The Obama administration’s budget proposal for fiscal year 2012 does not provide any details about solving the most damaging threat to the future of the Republic: the unmanageable promises made by Social Security. When asked about the recommendations of the president’s own bipartisan commission report to confront the Social Security IED in the road ahead, the president’s remarks were both defensive and ambiguous. “The notion that’s it’s been shelved I think is incorrect. It [the commission report] still provides a framework for the conversation.”
My conversations with two different analysts of the Obama administration's budget suggest that the president has issued a document that does not even acknowledge there is a disaster ahead. Charles Blahous, author of Social Security: The Unfinished Work, told me that the White House ignored all three choices it was considering for starting a solution for Social Security first: raising the ceiling on wages subject to Social Security tax; second, altering the annual inflation calculator for benefits so that the check for the retired rises more slowly; and the slightest of patches, adding state and local municipal employees to the Social Security pool. Blahous also said that the White House did not recognize the known catastrophe that is built into the population, that the baby boomers in retirement will drain and beggar the nation’s treasury and make the younger workers into indentured servants.
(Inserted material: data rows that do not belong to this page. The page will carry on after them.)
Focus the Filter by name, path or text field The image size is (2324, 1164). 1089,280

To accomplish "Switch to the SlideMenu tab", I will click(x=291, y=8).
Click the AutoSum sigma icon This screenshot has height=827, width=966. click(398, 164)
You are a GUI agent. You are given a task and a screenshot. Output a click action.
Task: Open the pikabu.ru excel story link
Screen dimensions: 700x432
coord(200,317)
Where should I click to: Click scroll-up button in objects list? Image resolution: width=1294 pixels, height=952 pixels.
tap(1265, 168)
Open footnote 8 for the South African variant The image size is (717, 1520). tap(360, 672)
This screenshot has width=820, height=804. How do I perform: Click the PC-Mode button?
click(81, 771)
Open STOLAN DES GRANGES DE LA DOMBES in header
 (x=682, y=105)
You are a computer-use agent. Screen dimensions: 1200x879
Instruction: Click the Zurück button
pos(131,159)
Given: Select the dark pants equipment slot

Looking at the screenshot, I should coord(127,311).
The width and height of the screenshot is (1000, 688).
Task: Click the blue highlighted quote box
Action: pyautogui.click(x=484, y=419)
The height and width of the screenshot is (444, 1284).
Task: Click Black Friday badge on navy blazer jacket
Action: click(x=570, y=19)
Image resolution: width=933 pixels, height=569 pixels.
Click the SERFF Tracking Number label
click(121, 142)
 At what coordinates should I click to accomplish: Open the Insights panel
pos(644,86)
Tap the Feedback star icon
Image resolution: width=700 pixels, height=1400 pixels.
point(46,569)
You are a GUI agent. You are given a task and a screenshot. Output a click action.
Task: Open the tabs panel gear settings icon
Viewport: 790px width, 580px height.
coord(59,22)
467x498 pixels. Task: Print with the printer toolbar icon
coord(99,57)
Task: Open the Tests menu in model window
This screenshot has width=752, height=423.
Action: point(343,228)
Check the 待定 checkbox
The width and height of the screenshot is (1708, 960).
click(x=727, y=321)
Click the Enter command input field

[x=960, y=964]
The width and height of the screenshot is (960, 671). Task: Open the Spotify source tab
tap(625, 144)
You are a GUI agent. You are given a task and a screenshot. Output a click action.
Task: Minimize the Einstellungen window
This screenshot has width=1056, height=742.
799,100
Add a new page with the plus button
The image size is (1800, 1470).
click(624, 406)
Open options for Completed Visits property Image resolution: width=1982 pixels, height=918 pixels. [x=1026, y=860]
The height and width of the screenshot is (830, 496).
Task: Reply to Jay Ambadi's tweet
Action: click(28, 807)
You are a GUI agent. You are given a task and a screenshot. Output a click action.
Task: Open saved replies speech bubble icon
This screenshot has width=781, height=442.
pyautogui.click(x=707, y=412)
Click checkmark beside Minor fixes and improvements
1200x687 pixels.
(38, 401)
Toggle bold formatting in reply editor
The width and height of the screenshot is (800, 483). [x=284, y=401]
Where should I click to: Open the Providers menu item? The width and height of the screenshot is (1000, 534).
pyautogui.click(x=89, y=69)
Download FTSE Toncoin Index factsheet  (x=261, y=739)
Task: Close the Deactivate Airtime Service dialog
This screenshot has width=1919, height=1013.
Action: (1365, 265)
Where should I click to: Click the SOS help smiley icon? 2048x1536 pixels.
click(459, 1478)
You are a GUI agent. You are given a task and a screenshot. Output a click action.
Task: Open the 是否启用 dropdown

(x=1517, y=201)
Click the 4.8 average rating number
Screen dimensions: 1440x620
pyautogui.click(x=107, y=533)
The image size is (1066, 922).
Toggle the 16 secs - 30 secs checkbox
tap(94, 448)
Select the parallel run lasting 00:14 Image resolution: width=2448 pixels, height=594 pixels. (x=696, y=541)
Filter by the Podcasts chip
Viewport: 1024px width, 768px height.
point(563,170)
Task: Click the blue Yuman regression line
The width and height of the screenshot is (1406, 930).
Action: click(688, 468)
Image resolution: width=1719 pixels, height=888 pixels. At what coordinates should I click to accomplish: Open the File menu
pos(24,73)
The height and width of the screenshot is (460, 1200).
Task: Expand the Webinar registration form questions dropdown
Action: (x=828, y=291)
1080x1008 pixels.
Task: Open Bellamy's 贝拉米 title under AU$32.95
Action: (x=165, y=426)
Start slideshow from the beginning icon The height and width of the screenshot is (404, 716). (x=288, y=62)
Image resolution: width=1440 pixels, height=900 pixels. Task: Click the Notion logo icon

My conversations with two different analysts of the Obama administration's budget suggest that the president has issued a document that does not even acknowledge there is a disaster ahead.
Jodi Schneider, a tax policy editor at Bloomberg News, told me that, with regard the entitlement dangers, it is fairest to call the president’s budget “timid.” I go a step farther. The president’s budget is more selfishness from the baby boomer generations, 1946 to 1964. The president is at the end of this pig in the python of the cohorts, while I am at the front. Yet the formula remains that this is the baby boomers' problem to solve and cannot be left to our children and grandchildren. President Obama know this, so does the Congress. At present, my generation shows cowardice. Someday all of us boomers will be gone into history, and I want the record for my children to include the observation, “Paid in full.”